─── DATA IN THIS EXERCISE ───

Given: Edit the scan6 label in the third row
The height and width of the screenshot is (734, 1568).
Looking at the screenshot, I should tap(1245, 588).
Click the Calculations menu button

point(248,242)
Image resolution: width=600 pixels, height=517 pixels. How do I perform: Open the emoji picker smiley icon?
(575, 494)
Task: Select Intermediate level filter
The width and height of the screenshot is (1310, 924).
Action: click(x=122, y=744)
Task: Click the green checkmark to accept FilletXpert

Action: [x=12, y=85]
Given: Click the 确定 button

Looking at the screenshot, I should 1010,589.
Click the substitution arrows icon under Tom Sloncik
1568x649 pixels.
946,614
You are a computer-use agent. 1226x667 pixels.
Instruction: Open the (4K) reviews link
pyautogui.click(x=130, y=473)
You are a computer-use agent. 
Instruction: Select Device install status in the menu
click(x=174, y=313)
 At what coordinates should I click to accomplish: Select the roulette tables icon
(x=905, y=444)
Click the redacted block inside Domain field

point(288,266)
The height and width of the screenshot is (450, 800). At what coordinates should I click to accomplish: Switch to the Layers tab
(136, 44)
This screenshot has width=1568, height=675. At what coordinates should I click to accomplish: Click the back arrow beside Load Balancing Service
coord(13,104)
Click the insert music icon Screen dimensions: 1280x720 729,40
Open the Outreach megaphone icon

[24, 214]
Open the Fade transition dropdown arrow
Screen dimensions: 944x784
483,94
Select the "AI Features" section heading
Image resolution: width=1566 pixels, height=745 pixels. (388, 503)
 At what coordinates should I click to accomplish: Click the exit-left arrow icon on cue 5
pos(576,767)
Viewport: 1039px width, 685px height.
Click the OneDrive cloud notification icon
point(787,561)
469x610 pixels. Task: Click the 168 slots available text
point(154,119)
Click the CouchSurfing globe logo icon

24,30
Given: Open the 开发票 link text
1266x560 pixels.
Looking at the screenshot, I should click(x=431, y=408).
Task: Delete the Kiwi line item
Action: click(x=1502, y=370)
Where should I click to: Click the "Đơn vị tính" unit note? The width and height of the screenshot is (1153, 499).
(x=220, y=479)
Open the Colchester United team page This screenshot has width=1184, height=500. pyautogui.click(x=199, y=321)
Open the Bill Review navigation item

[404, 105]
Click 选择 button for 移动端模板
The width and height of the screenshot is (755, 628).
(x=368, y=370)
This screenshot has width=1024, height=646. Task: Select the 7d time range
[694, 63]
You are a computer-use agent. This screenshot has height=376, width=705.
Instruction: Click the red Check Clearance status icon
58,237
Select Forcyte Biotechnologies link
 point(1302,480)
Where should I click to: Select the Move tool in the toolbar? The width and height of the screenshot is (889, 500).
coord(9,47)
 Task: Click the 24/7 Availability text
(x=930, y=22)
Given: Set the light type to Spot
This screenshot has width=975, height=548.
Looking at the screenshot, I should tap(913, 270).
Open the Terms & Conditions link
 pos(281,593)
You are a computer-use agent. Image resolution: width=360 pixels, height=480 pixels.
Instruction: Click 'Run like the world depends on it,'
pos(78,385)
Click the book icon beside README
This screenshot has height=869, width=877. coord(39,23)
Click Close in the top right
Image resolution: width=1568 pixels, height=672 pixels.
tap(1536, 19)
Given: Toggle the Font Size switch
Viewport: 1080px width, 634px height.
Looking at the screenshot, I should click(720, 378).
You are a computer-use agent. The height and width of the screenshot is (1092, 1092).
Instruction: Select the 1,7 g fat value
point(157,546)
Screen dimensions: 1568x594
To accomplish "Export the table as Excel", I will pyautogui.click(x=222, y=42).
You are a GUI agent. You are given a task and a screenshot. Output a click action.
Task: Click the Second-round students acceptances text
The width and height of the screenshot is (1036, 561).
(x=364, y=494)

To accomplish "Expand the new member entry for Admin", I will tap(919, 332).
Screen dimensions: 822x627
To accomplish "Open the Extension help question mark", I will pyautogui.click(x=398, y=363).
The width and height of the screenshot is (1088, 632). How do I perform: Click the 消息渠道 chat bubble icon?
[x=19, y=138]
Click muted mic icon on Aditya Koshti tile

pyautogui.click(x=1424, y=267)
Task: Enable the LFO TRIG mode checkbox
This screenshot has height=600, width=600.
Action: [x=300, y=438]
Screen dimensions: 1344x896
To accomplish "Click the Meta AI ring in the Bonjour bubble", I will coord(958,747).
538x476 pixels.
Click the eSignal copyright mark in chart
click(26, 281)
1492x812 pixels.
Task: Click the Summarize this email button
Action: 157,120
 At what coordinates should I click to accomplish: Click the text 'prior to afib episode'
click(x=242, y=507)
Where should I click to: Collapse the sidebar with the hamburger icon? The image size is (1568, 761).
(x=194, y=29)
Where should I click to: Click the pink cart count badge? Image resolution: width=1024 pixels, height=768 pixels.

───

ACTION ITEM:
The number of lines in the entries holding the word "will" is what is needed. Supply that number only.

THE ANSWER:
4